*** Source information
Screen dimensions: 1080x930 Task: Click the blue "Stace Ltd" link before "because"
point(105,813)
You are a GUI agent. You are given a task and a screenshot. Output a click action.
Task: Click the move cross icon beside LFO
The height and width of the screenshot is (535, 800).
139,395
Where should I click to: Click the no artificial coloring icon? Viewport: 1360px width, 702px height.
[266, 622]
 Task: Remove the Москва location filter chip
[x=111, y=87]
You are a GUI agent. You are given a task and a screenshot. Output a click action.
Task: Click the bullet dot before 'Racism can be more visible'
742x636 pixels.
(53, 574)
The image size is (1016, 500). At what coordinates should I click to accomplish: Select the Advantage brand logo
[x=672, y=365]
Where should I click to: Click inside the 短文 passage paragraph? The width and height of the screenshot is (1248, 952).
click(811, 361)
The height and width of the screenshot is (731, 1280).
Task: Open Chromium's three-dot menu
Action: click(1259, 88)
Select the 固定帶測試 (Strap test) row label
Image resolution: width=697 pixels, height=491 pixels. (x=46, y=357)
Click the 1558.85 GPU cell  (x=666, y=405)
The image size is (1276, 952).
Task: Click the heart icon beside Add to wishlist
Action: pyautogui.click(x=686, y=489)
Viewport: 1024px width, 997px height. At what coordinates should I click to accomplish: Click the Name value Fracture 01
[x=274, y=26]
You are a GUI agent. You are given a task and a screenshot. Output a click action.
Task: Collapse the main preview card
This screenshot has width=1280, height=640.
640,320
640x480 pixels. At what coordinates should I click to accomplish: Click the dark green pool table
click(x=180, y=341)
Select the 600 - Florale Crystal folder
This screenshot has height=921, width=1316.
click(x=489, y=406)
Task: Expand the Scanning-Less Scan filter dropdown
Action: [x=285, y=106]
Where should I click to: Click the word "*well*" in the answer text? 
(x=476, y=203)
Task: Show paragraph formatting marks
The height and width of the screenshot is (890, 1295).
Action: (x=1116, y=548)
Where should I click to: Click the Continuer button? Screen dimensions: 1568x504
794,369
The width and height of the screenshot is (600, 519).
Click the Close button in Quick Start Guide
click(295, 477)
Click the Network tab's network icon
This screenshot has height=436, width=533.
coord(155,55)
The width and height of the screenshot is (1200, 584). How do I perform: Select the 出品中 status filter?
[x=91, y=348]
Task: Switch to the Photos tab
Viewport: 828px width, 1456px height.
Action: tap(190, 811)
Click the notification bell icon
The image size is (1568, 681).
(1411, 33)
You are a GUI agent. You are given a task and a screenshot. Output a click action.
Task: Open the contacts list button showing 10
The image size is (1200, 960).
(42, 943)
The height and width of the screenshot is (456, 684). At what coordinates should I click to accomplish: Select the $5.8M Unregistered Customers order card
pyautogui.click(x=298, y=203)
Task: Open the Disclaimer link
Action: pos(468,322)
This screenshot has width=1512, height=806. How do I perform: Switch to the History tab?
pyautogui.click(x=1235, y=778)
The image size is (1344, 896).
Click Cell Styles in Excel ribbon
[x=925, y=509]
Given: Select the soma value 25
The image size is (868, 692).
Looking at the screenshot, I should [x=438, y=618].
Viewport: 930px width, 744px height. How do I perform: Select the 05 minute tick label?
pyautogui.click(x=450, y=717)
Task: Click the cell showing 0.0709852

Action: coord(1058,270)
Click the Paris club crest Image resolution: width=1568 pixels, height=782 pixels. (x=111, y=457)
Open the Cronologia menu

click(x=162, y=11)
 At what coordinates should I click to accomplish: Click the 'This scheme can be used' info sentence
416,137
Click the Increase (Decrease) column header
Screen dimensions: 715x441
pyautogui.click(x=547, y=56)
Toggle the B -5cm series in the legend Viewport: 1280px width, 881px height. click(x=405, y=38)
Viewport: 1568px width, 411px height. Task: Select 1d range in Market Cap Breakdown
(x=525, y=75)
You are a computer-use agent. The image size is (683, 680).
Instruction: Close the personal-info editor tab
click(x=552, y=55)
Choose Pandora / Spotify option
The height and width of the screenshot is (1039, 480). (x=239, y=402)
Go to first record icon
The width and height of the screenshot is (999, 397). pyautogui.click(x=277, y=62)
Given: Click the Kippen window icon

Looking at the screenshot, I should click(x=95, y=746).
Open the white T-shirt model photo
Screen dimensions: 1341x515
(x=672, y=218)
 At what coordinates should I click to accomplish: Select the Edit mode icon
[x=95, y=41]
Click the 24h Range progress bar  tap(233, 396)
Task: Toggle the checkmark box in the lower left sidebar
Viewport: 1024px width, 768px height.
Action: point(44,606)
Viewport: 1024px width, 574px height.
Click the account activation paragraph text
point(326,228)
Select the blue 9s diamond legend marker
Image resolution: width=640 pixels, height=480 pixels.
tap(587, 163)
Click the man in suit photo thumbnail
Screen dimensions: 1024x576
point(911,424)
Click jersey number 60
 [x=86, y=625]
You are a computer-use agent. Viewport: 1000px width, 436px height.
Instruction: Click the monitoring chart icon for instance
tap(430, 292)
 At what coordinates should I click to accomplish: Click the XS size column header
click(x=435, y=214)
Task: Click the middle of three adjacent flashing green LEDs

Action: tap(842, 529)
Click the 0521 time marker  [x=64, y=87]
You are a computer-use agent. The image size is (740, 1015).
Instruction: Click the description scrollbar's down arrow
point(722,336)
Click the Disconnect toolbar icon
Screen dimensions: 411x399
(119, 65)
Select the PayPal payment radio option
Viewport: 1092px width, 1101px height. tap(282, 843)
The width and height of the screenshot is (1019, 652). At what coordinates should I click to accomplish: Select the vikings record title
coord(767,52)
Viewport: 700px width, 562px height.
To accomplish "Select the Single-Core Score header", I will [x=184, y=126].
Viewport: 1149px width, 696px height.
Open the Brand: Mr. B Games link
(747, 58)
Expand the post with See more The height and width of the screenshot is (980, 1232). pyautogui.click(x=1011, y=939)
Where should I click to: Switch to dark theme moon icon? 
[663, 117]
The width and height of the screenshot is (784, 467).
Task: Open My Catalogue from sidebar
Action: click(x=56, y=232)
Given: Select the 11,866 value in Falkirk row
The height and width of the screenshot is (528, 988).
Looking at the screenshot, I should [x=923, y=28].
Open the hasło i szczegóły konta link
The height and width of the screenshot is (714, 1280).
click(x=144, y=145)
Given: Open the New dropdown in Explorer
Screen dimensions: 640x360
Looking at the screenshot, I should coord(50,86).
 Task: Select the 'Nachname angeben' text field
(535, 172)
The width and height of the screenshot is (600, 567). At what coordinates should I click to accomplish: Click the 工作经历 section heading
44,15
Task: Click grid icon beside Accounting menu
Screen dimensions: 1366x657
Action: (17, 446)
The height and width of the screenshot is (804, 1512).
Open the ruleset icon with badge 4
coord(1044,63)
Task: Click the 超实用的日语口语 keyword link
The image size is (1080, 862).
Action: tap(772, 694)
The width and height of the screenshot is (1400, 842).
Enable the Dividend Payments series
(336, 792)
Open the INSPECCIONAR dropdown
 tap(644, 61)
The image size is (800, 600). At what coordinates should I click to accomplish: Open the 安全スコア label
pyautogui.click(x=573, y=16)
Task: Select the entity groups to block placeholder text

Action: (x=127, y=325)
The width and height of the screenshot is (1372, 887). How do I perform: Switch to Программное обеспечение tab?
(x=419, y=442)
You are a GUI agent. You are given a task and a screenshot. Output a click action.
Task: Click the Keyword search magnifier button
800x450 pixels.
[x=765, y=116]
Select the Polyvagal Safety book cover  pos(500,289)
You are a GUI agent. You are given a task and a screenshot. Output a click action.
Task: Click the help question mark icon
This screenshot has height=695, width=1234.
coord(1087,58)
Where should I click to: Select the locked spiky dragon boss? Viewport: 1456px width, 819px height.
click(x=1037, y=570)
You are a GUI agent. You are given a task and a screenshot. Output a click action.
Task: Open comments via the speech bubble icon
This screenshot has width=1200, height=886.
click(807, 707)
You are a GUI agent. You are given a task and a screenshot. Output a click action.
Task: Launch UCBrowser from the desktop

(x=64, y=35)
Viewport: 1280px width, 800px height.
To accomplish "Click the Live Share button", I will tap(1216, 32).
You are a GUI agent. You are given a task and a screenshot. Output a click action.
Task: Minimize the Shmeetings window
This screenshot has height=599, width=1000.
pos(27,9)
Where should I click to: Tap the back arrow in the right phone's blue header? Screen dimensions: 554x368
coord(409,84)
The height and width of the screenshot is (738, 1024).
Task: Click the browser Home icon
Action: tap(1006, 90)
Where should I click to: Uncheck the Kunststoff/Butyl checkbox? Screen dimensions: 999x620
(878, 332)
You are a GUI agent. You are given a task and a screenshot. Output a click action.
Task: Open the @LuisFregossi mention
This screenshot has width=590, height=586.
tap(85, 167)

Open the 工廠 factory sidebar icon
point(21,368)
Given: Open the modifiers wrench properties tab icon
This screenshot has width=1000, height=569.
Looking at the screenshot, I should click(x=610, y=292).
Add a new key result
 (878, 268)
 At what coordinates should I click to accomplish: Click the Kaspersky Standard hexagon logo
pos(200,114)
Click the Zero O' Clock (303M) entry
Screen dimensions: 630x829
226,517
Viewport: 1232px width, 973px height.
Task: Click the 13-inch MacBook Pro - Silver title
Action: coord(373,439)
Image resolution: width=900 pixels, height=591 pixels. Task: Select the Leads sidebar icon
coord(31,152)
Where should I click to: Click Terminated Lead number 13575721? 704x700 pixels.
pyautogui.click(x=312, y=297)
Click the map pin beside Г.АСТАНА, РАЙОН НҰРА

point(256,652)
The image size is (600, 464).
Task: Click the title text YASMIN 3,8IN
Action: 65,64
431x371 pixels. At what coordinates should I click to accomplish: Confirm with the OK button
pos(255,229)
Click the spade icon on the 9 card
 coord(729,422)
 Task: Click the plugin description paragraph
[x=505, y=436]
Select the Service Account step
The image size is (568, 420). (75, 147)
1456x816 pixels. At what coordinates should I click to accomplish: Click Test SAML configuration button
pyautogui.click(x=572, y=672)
******
Exercise aim — Nothing but the lines above from the one containing "used' info sentence" through the one containing "Toggle the B" should appear in the answer, each repeated exactly.

The completed task —
 At what coordinates should I click to accomplish: Click the 'This scheme can be used' info sentence
416,137
Click the Increase (Decrease) column header
Screen dimensions: 715x441
pyautogui.click(x=547, y=56)
Toggle the B -5cm series in the legend Viewport: 1280px width, 881px height. click(x=405, y=38)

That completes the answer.